### Document passage
——————————
Marita Georgiou from Cyprus has only good things to say about Brno. Now a final year med student at the Faculty of Medicine, her move to Brno was inspired by recommendations from her mother, who also earned her degree in the Czech Republic and praised the local high standards of education. Nevertheless, she does not plan to stay, mainly due to her insufficient knowledge of Czech.
The start of her student life in Brno was a difficult time for Marita. “It was the first time I’d ever been so far from home. I had to get used to a different teaching system, and on top of that, to being taught in English. But if you really want to become a doctor, nothing will stop you and your discipline and commitment will help you overcome any obstacles. It’s hard work that doesn’t get easier, but you get stronger. That’s my motto,” says Marita optimistically.
Becoming a doctor is her childhood dream. “I’m fascinated by the chance to help other people. This is not always about medicine. Any help is worth the smile you get or the relief you give to the other person,” she says, explaining her motives.
When comparing Czech and Cypriot education, Marita thinks the biggest difference is in the relationships between the students and the teachers. “In Cyprus, the teacher-student relationship is more personal. Here, I had to get used to being on my own although I could always ask anything during the teachers’ office hours and the teachers helped me a lot, especially in the beginning,” recalls Marita.
——————————
Saved entries
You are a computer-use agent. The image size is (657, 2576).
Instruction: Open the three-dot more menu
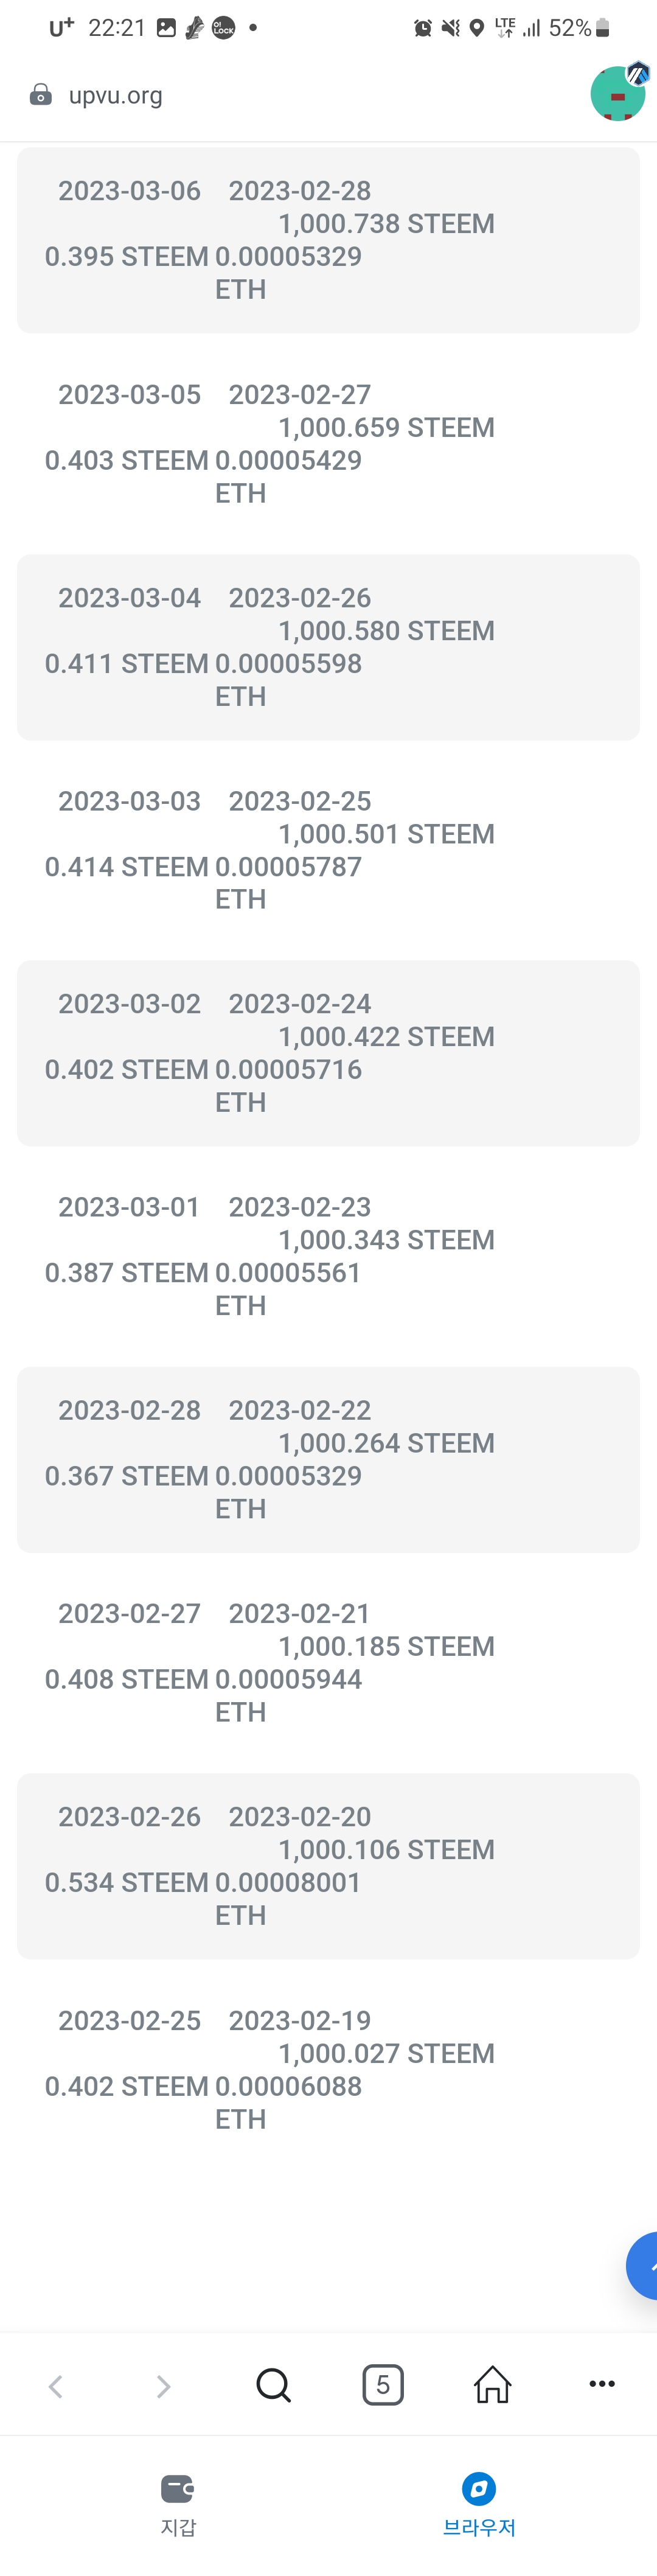tap(602, 2384)
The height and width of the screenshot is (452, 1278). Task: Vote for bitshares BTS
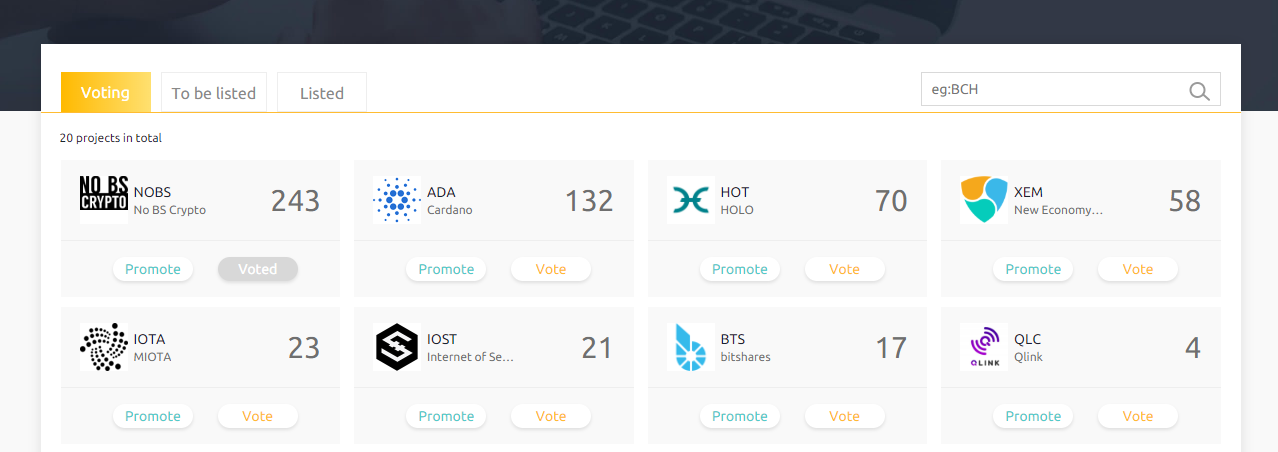[844, 416]
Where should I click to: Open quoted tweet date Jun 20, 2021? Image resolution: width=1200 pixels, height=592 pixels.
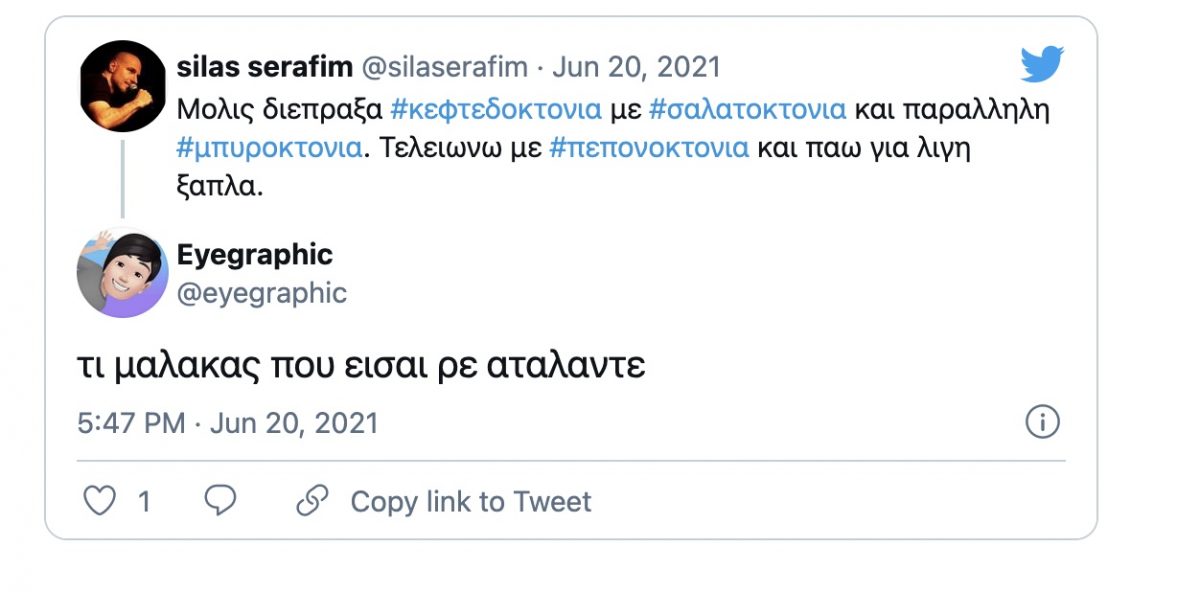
——————————
### Problem
Answer these questions using the profile of the medical student from Cyprus.
(a) Whose recommendations inspired Marita's move to Brno?
(b) What does Marita say fascinates her about becoming a doctor?
(c) What does she see as the biggest difference between Czech and Cypriot education?

### Answer below
(a) Her mother's, who also earned her degree in the Czech Republic.
(b) The chance to help other people.
(c) The relationships between the students and the teachers, which are more personal in Cyprus.